Extracted text>
I do think its because shes been around all the ages for so long she doesnt feel intimidated. What you need to do is start slow and once they got a couple of mates over there and its familiar they will be fine. I think its good for them.

chrome100 · 14/08/2014 15:23

I would. Let them have a few trials and see how they behave. You might find they both behave better when you are not there and they know they have to take responsibility for themselves.

amyhamster · 14/08/2014 15:27

Would a ten year old have a phone though if anything went wrong ?
There's no longer a telephone box in our village so my dc wouldn't be able to call for help unless they had a mobile & I think secondary school is the age most have them round here

therenter · 14/08/2014 16:01

I must be another awful parent then Never. I allow dd 1 (12) and dd 2 (almost 11) to take my dd (8) and my ds (5) to the park. The park is literally 3 mins walk away but they have to cross 2 roads (both are virtually traffic free v quiet).
As a family we walk everywhere and even the littlest one knows all about road safety and I trust him explicitly with his sisters who are both very sensible.
I have on the occasion allowed them to go with just the one older dd as well. Although I have to admit the story of the unconscious child has just got me thinking.
You know your own children and whether or not they are sensible enough to both take charge and listen. Like another poster said mine know that if they play up for their sisters they won't get to go with them again and they have never given me cause for concern. They love it.

KellyElly · 14/08/2014 16:29

A six year old shouldn't be out and about unsupervised by an adult, so no.

melissa83 · 14/08/2014 16:44

Why kellyelly? I am really interested in the paranoid parenting/cotton wool kid type research saying how children can no longer play as they have always done. I think its just the media and the culture nowadays makes parents fearful of normal scenarios.

Notso · 14/08/2014 17:01

Would you trust the 6 year old to go alone?

I only let my older two anywhere together unsupervised when it was something I would trust them both to do alone. I have never made my oldest be in charge, I tell them they are both responsible for themselves and they should both look out for each other.

MimsyBorogroves · 14/08/2014 17:07

I wouldn't. Responsible for herself, yes, but not for another, younger child. What if something went wrong? Go yourself with a book and give them the freedom, but at least you're within shouting distance that way.

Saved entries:

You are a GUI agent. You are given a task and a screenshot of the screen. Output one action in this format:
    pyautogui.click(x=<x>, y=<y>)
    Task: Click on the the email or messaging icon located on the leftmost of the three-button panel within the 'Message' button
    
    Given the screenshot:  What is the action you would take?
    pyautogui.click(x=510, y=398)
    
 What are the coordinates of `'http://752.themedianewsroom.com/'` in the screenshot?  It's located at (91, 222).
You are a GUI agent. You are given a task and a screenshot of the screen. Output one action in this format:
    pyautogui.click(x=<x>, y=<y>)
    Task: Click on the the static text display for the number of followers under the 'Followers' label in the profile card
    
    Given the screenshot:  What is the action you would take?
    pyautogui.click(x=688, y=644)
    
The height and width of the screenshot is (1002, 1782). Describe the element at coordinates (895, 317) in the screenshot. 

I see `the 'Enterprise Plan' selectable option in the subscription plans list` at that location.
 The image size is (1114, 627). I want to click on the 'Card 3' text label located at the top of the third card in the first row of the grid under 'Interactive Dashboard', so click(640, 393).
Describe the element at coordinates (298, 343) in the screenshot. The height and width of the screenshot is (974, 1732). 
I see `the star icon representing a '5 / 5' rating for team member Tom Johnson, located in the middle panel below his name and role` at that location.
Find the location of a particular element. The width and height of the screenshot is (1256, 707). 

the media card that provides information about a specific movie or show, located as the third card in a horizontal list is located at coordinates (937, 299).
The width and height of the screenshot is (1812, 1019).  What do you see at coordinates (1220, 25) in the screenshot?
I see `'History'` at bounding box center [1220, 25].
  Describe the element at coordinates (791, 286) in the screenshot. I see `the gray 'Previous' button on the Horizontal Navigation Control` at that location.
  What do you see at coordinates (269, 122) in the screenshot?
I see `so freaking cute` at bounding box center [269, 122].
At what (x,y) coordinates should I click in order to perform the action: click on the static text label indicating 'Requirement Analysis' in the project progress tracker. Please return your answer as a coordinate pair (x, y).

Requirement 1> According to the parenting forum thread, why would amyhamster's children be unable to call for help without a mobile? Answer in one to three sentences.
Requirement 2> Please supply what comes next in the parenting forum thread, after its last post.
The items come from a separate source.

Output 1> There is no longer a telephone box in amyhamster's village, so a mobile is the only way the children could call for help.

Output 2>
MrsWinnibago · 14/08/2014 18:14

I do go myself a lot but after almost 10 years of it I am heartily sick and tired of it. I won't let them go alone because too many people here think it's not on.../.but I can't wait till I can allow it to be honest!

OP posts:
dibdobs · 14/08/2014 18:30

My then 11 and 8 yr old sons took my 5 yr old to our park last yr, apparently he climbed in the bin and threw a banana skin at several teens calling them stinky! Luckily they laughed but my eldest was soo embarrassed. My youngest now goes to the school right nxt to the park so i have to go there daily, i hate it lol

KellyElly · 18/08/2014 11:24

melissa83 Because a six year old doesn't have the emotional maturity to deal with many situations, especially if they are nearer to five than seven, they are unlikely to be totally safe with crossing roads alone etc at that age and however low the risk of something happening to them, why take it at such a young age? For all of the above reasons I wouldn't think it was reasonable to ask a ten year old to take on the responsibility of being 'in charge'.

Notso · 18/08/2014 16:58

I would disagree with that KellyElly I and most of my peers were playing out at that age. We crossed roads, handled strangers talking to us, coped when one of our 'gang' broke his leg, went to the shops for our parents.
I think parents expectations of youngsters and fear of danger has changed.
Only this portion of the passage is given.